In the reply, give back exactly the lines from the one with "Task: Expand すべての対応OSを表示する" through the last line of the records, without pictures.

Stored data entries
────

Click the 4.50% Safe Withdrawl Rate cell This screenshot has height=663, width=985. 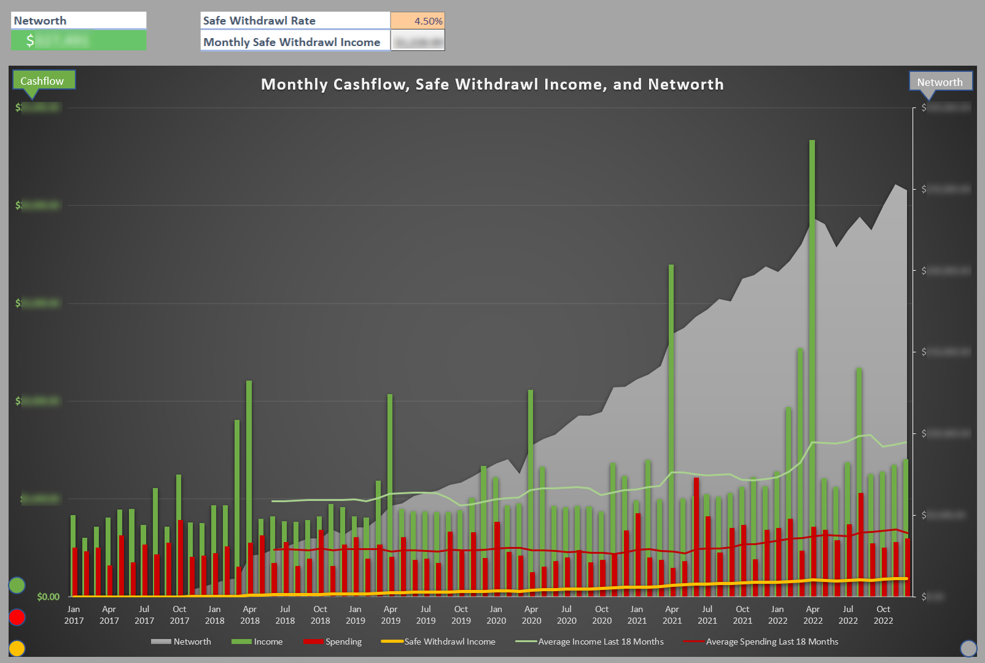(x=418, y=21)
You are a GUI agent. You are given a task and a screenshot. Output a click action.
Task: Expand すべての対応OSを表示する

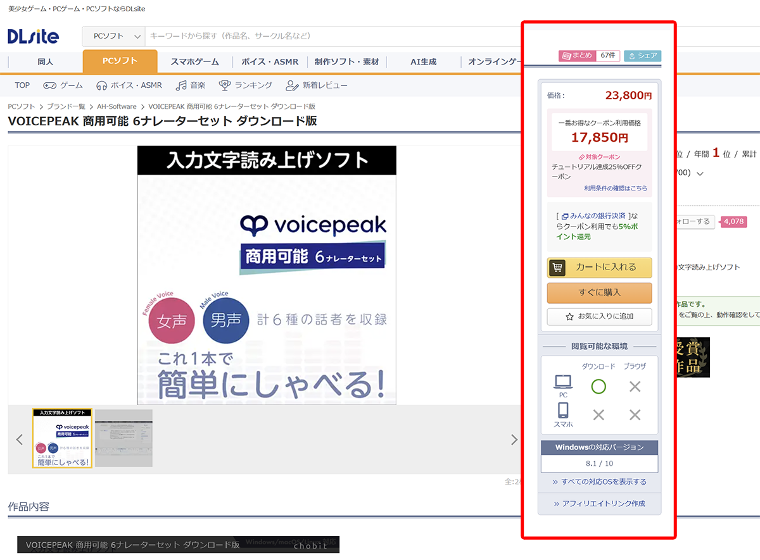pyautogui.click(x=599, y=482)

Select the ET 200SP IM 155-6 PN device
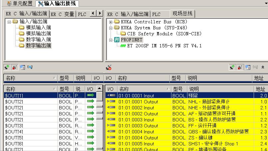pyautogui.click(x=164, y=46)
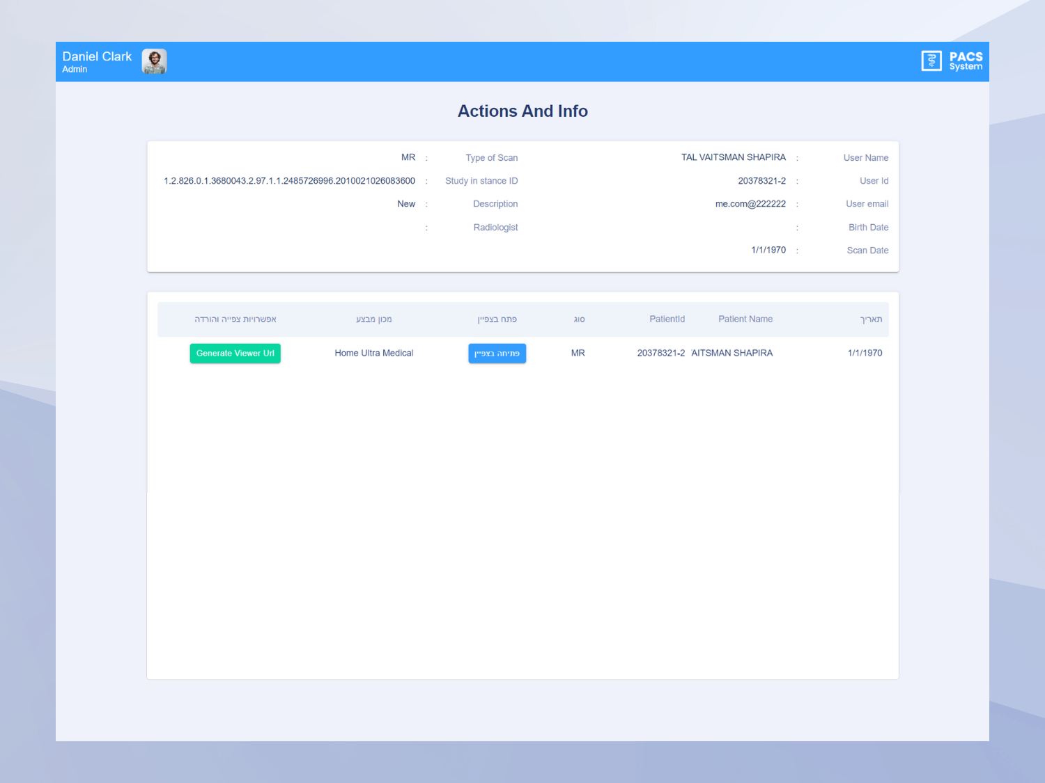
Task: Click the TAL VAITSMAN SHAPIRA user name value
Action: coord(733,157)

────

### Task response
Task: Expand すべての対応OSを表示する

pyautogui.click(x=599, y=482)

Select the ET 200SP IM 155-6 PN device
pyautogui.click(x=164, y=46)
Task: Click the TAL VAITSMAN SHAPIRA user name value
Action: coord(733,157)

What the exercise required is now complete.